Adotta un film per l’Oscar: La forma dell’acqua

Il 4 marzo sapremo chi vincerà i Premi Oscar 2018. Ma ognuno di noi di Ciak, nel suo cuore, ha già adottato un film al quale dare la sua statuetta: Alessandra De Luca ha adottato La forma dell'acqua

La forma dell'acqua
La forma dell'acqua

Una donna, Elisa, che ritrova la propria voce grazie a una creatura gentile, un mostro solo agli occhi di chi non sa guardare oltre le squamose apparenze.
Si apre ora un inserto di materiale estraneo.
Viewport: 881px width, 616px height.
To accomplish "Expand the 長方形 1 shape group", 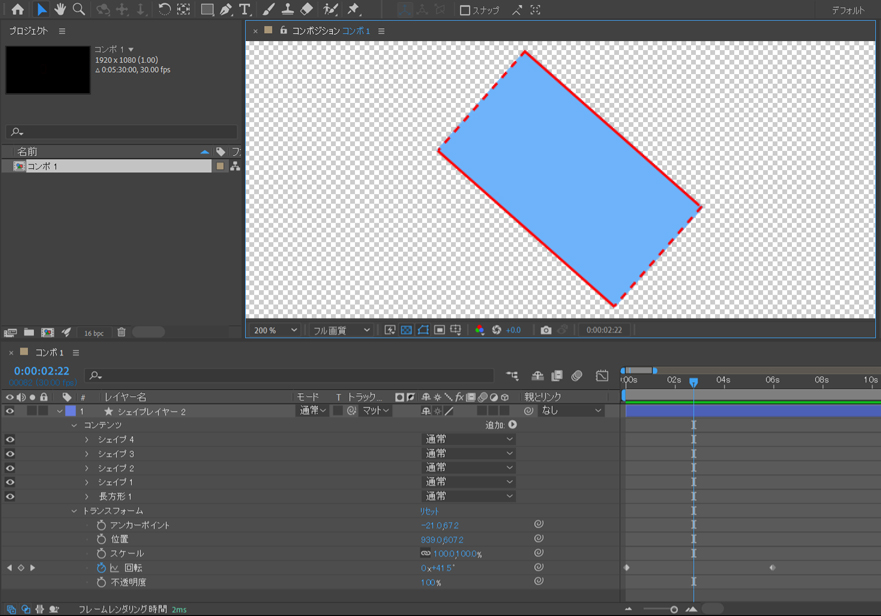I will click(x=87, y=496).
Un’afroamericana che lotta per i propri diritti in famiglia e nella società. Un omosessuale vittima di discriminazioni sul lavoro. Nell’America dei Trump e dei Weinstein, dei prepotenti e dei predatori, La forma dell’acqua, la favola romantica di Guillermo del Toro, a galla tra realtà e mitologia, Storia e dimensione onirica, è uno dei film più politici, sovversivi e coraggiosi degli ultimi anni, ma anche una struggente, poetica storia d’amore, di rinascita, di fusione tra due corpi e due anime.

La forma dell'acqua film trama
La forma dell’acqua

Geniale la scena in cui Elisa, spiega con dei semplici gesti l’ingegnoso funzionamento dell’apparato genitale dell’uomo pesce. Del Toro ha risvegliato il nostro stupore infantile e per questo non finiremo mai di ringraziarlo.